Arrivons tout de même au gros du programme : le
XIXème siècle.
Et
commençons par Beethoven. L’intégrale des symphonies dirigée par John
Eliot Gardiner n’est pas sans défaut, elle n’en est pas négligeable pour
autant et demeure une bonne introduction. Notons aussi une excellente
Missa solemnis dirigée par Philippe Herreweghe.
Pour
quelque chose de plus modéré et de plus doux, on ne saurait trop conseiller
Mendelssohn, « le plus classique des romantiques ». Un enregistrement s’impose
largement devant tous – et peut-être même devant tous les autres de la période –
et c’est le Songe d’une nuit d’été dirigé par Herreweghe. Quelle
féerie ! Quelle beauté du son ! Quelle harmonie ! Quelle douceur !
La
musique symphonique de Schumann est également très séduisante, parce que
moins tonitruante que celle de Beethoven, et extrêmement touchante (à condition
de ne pas être insensible à un certain lyrisme). L’enregistrement des 1ère
et 3ème symphonies par Herreweghe est très poétique ; l’intégrale
de Gardiner offre moins d’engagement, mais un son peut-être plus
charmeur.
Offrons-nous le luxe d’une parenthèse pour dire que dans
l’ensemble, les enregistrement de Philippe Herreweghe et de l’Orchestre des
Champs-Élysées sont excellents. Le son de l’orchestre est – comme toujours avec
Herreweghe – très lisse, mais ne manque pas de chair, et la direction est
toujours subtile ; parfois un peu sèche, mais souvent très poétique, de cette
poésie douce qui penche la tête sur le côté sans se livrer à de grands élans
tragico-romantiques. Parenthèse refermée.

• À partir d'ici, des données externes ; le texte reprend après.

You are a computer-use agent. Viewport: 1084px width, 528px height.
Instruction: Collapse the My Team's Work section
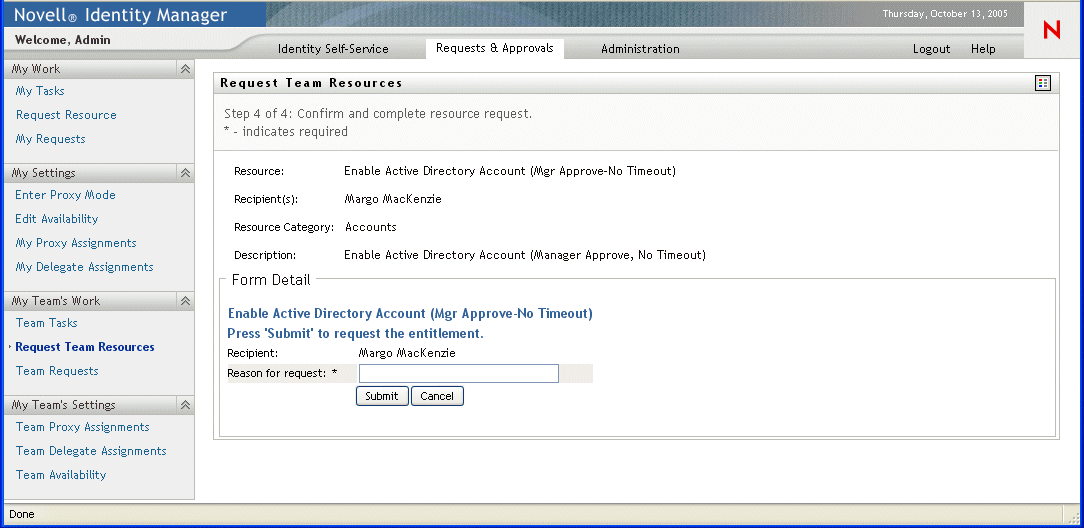coord(185,301)
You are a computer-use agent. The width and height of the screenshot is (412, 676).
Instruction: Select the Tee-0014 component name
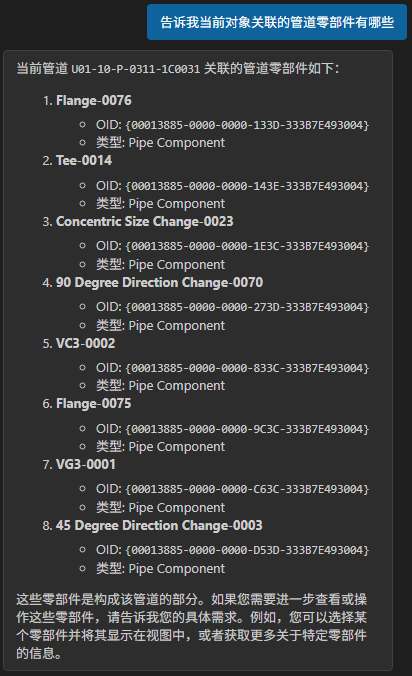click(x=84, y=160)
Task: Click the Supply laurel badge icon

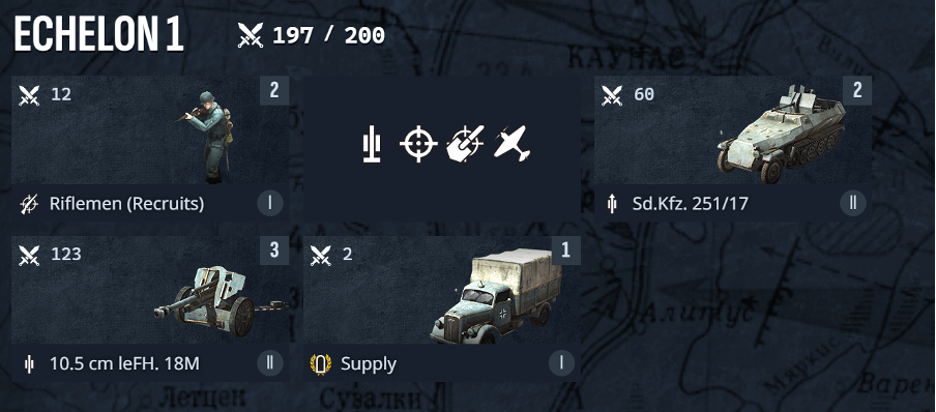Action: tap(321, 364)
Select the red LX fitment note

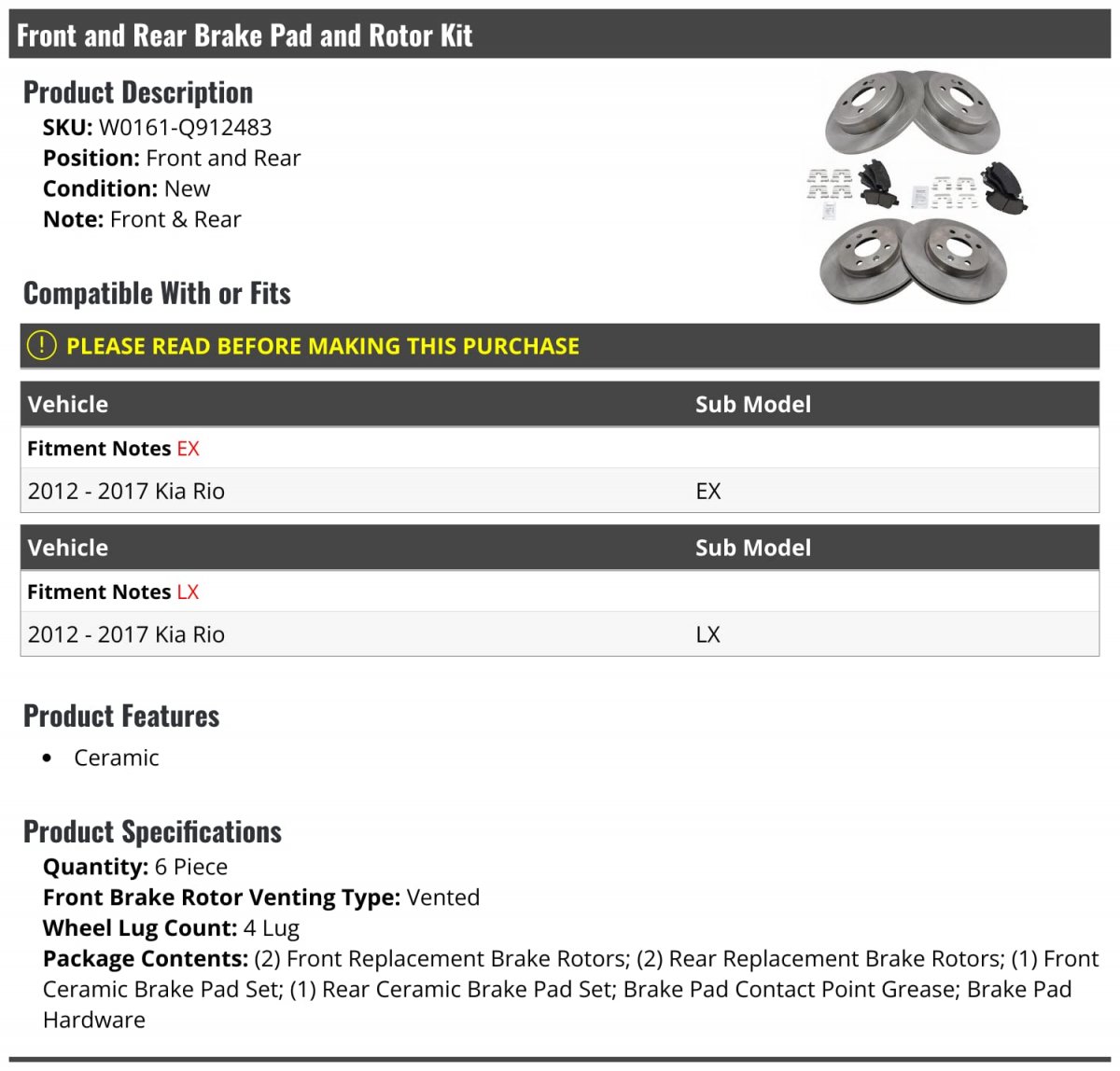[188, 592]
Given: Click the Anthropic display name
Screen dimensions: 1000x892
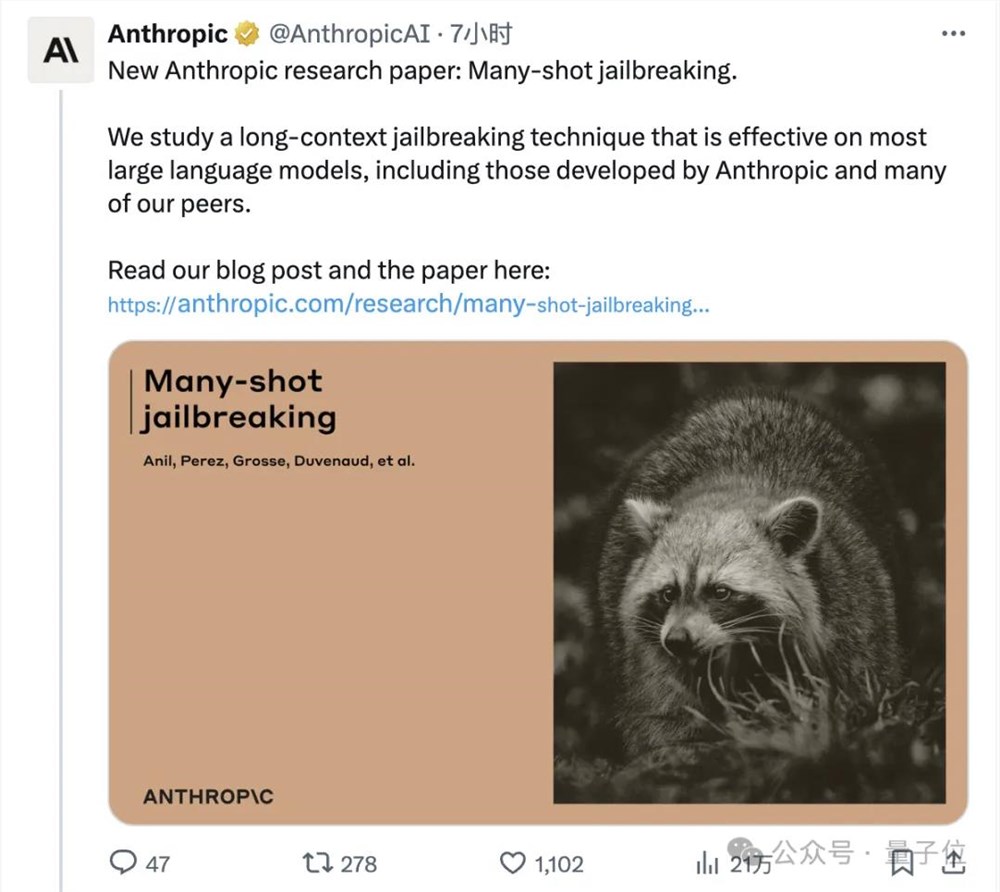Looking at the screenshot, I should [x=168, y=33].
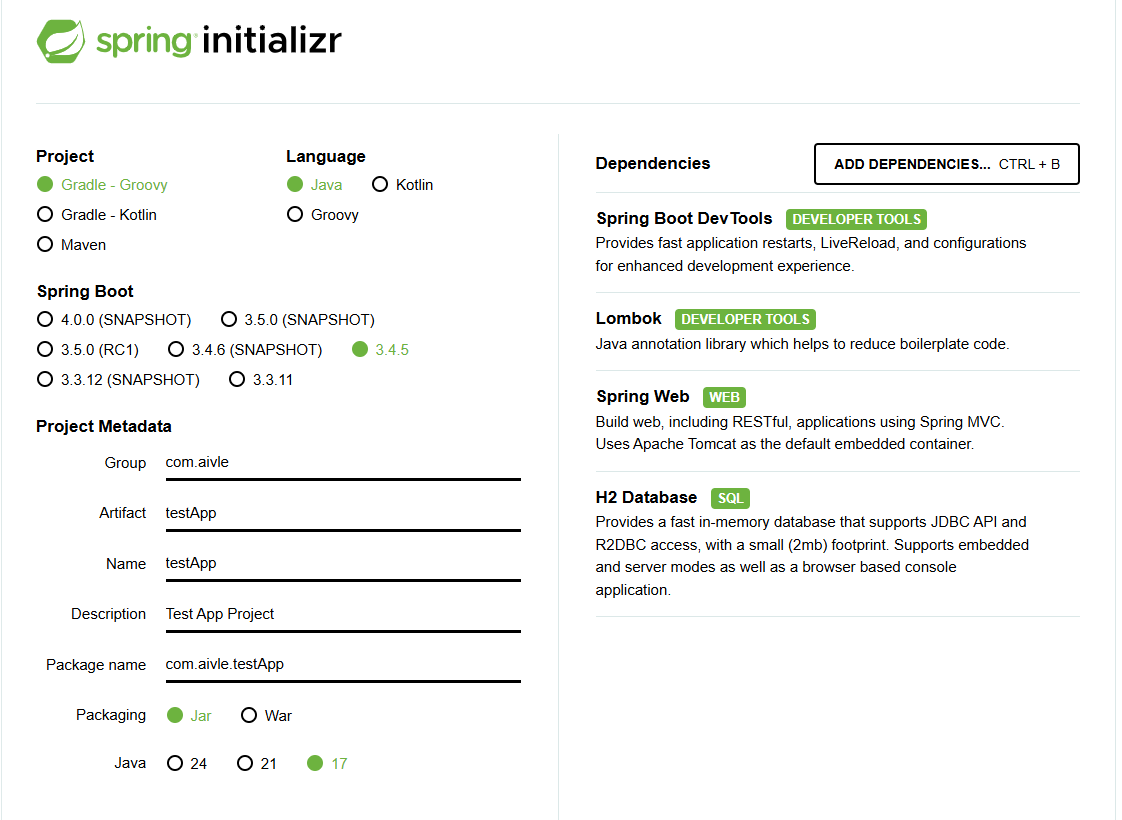Choose War packaging option
Screen dimensions: 1122x820
(267, 716)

Schubert a été moins bien servi, mais il faut dire que son point fort est sa
musique vocale, ses Lieder et que les grands mélodistes sont toujours très peu
nombreux. On écoutera avec intérêt les symphonies dirigées par Jos Van
Immerseel, où Anima Eterna, charnue et emportée, fait nos délices.
Mais le meilleur enregistrement, à mon avis, de ce chef avec cet orchestre est
son enregistrement russe alliant à la magnifique Shéhérazade de
Rimski-Korsakov les Danses polovstiennes du Prince Igor de Borodine.
L’expression y est aussi juste que le tempo et le choix d’effectifs d’époque
mettent en valeur les talents d’orchestrateurs de Rimski.
Pour
ouvrir sur le XXème siècle, on choisira Bruckner, dont deux symphonies
ont été enregistrées par Herreweghe (toujours lui ? oui, et c’est tant
mieux) : la 7ème d’abord, puis la 4ème ; cette 4ème
semble à préférer : Herreweghe y est sans doute plus à l’aise, et l’orchestre y
forme plus une bonne patte orchestre que dans le premier enregistrement.
Signalons enfin un enregistrement singulier : Offenbach romantique
dirigé par Minkowski. On peut y entendre un concerto pour violoncelle qui
mérite de figurer parmi les plus belles œuvres du répertoire – et les plus
virtuoses. À écouter absolument.
Côté
musique vocale, il y a moins à faire. Les trois Offenbach dirigés par
Minkowski (Orphée aux Enfers, La Belle Hélène et La
Grande-Duchesse de Gérolstein) offrent de belles pages, mais surtout de
bons moments comiques – mieux vaut les voir en DVD. Reste, surtout, les deux
récents récitals belcantistes : celui de Cecilia Bartoli et celui de
Natalie Dessay. Tous deux, bien que relevant de démarches fort différentes,
sont excellents, très aboutis vocalement, avec des accompagnements qui rendent
enfin justice aux compositeurs – surtout à Bellini.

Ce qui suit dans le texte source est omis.